**Your instructions:** Shift every number in the answers up by 22, covering the coordinates and any image width and height stated there. Reproduce all of the material below with its requests included, but leave out the pictures.

** start of Records for the exercise **

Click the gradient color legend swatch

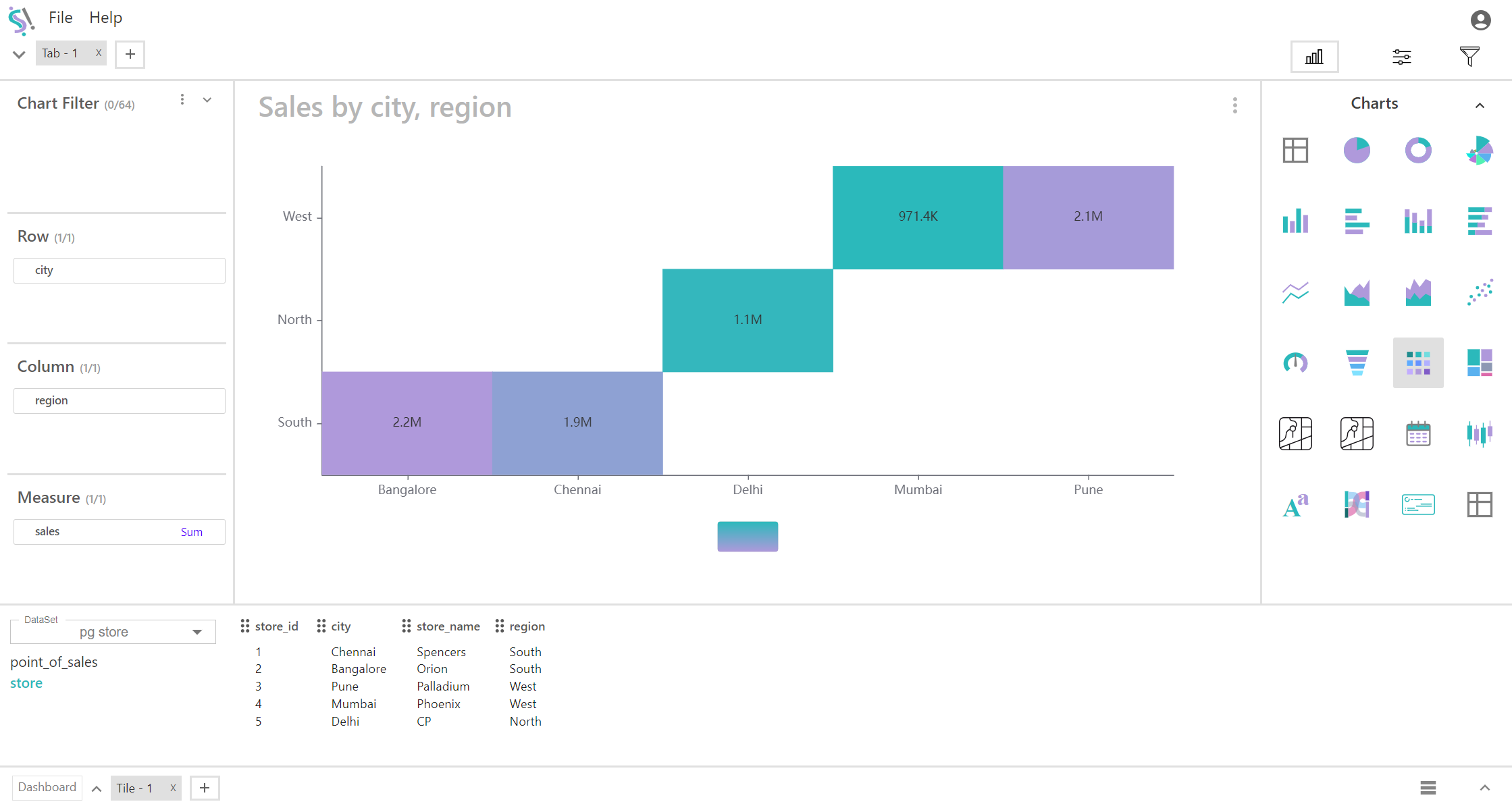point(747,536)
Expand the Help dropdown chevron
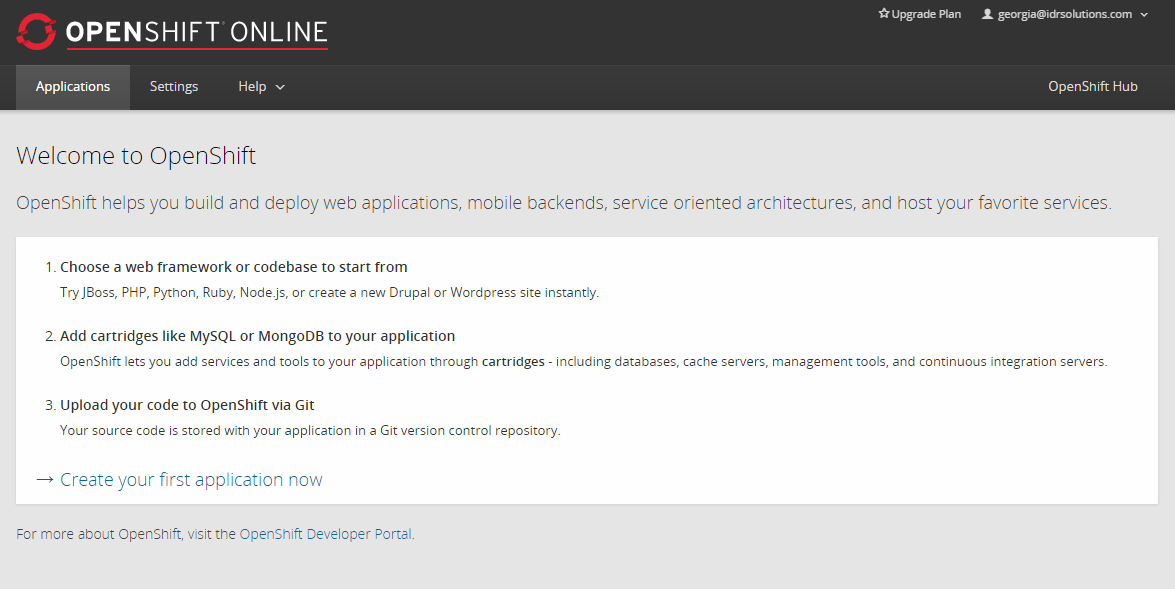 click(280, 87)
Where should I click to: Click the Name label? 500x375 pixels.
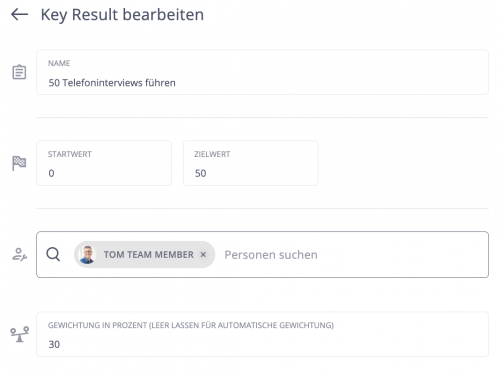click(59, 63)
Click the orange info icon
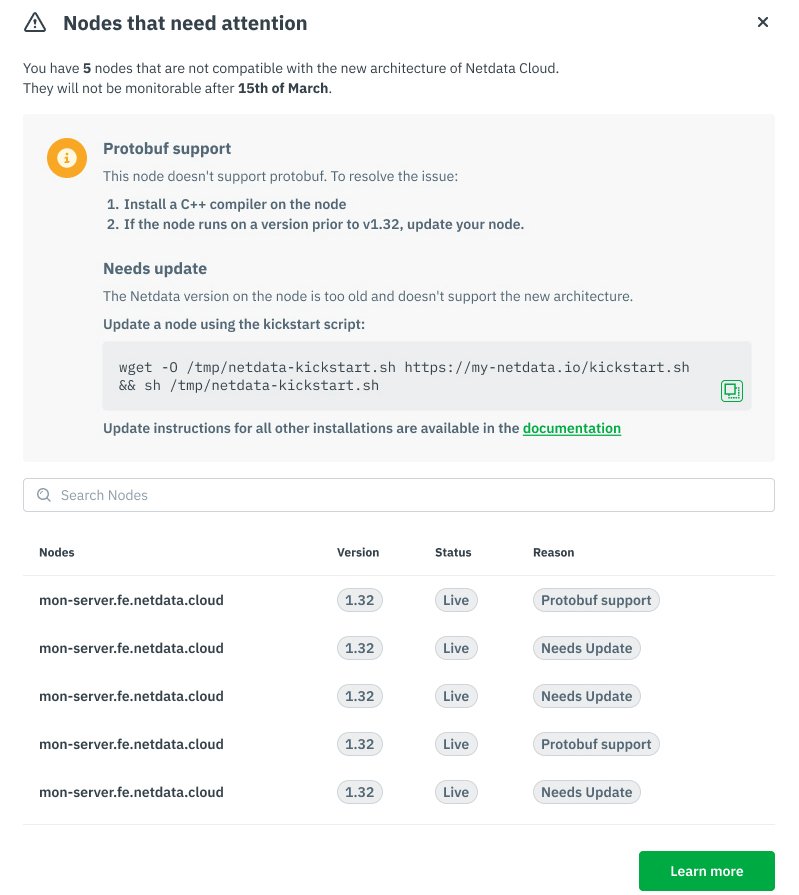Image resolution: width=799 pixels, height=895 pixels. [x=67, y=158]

** end of Records for the exercise **

**Completed exercise:**
Click the gradient color legend swatch

point(769,558)
Expand the Help dropdown chevron
 click(302, 109)
Where should I click to: Click the Name label? 500x375 pixels.
click(81, 85)
Click the orange info icon
Image resolution: width=821 pixels, height=917 pixels. [x=89, y=180]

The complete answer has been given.